So farewell then, Sir Peter Bazalgette. This time next year you will no longer be Chairman of Arts Council England, after just four years in the job. You looked as though you were enjoying yourself, but as you have explained: ‘there are a number of new opportunities I would like to take up before I pop my clogs.’ At least you are going in your own time, whereas, in her own words, your predecessor, Dame Liz Forgan, was ‘sacked’. But then you always were more congenial to the Conservative-dominated Department for Culture, Media and Sport under the Coalition government. And you had impeccable cultural qualifications as a television entrepreneur who brought Big Brother to these shores.

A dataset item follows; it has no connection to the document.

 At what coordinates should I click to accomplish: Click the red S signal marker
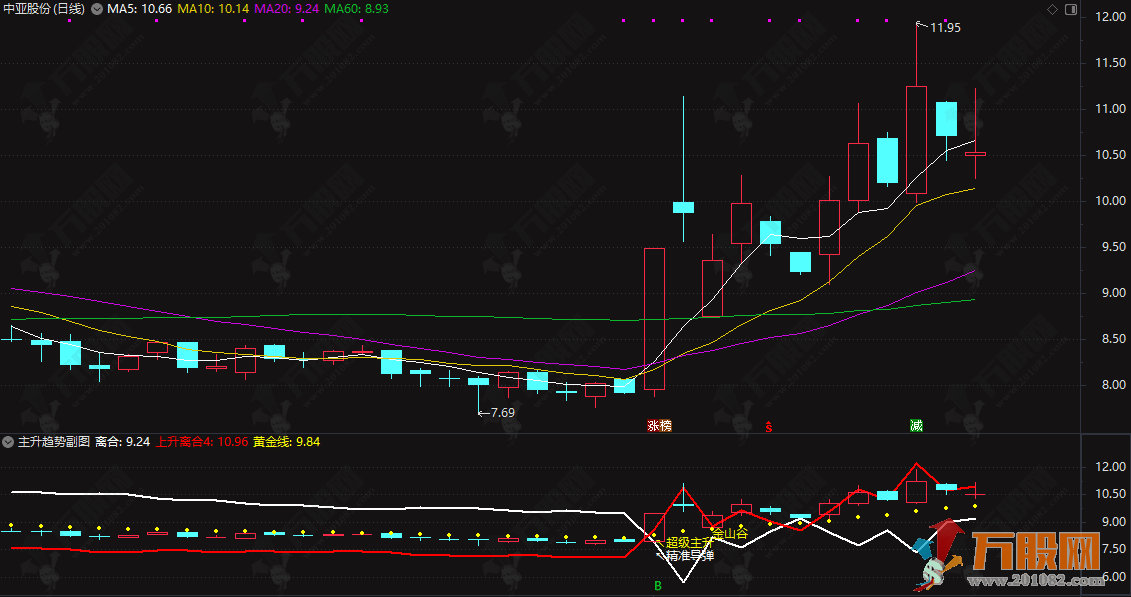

Although you obediently set out to encourage private philanthropy and the creation of endowments (with mixed results), your good connections could not save ACE from the 36% cut in its core funding since 2010, nor a 21% cut in its staff. Your surviving Executive Directors now have to double up national and regional responsibilities, with ACE a ghost of its former self outside London. You have also had to take over responsibility for helping to fund regional museums and encouraging libraries.

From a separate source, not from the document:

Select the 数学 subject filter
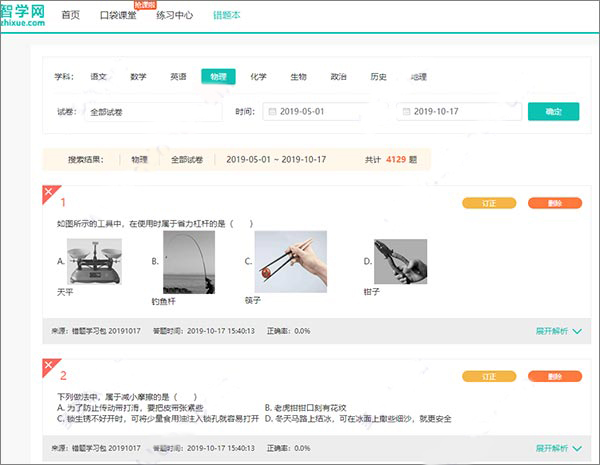The image size is (600, 465). pos(138,76)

It must have been embarrassing to have to put English National Opera – where you had been on the board – in ‘special measures’. But you were a genial presence at gatherings of the culturati, and you were firmly committed to encouraging greater diversity in the personnel, programmes and audiences of ACE-funded organisations, threatening the loss of funding if nothing was done. You were keen on bringing the arts and ‘creative industries’ together. The fledgling Creative Industries Federation, with its ambition to be a CBI of the arts, owes you a lot.
Your legacy is twofold. Firstly, Chancellor George Osborne’s Autumn statement, which ended the attrition in ACE funding with a standstill in cash terms up to 2020. Memorably, Osborne accepted that deep cuts would be a false economy, and described the arts as a good investment. Secondly, there is the appointment of Darren Henley as ACE’s Chief Executive, having been managing director of the arts minister Ed Vaizey’s favourite radio station, Classic FM. Henley, who has the air of a friendly bank manager, wrote two important reports on cultural education for the Coalition, and his background in commercial radio, like yours in commercial television, will suit the present government.
There is no doubt that your tall and smiling presence will be missed by many in the cultural sector, where you saw the Arts Council through difficult times. It will be hard to find your successor: someone unfazed by the Conservatives’ determination to shrink the state, but with cultural credibility. And a very thick skin.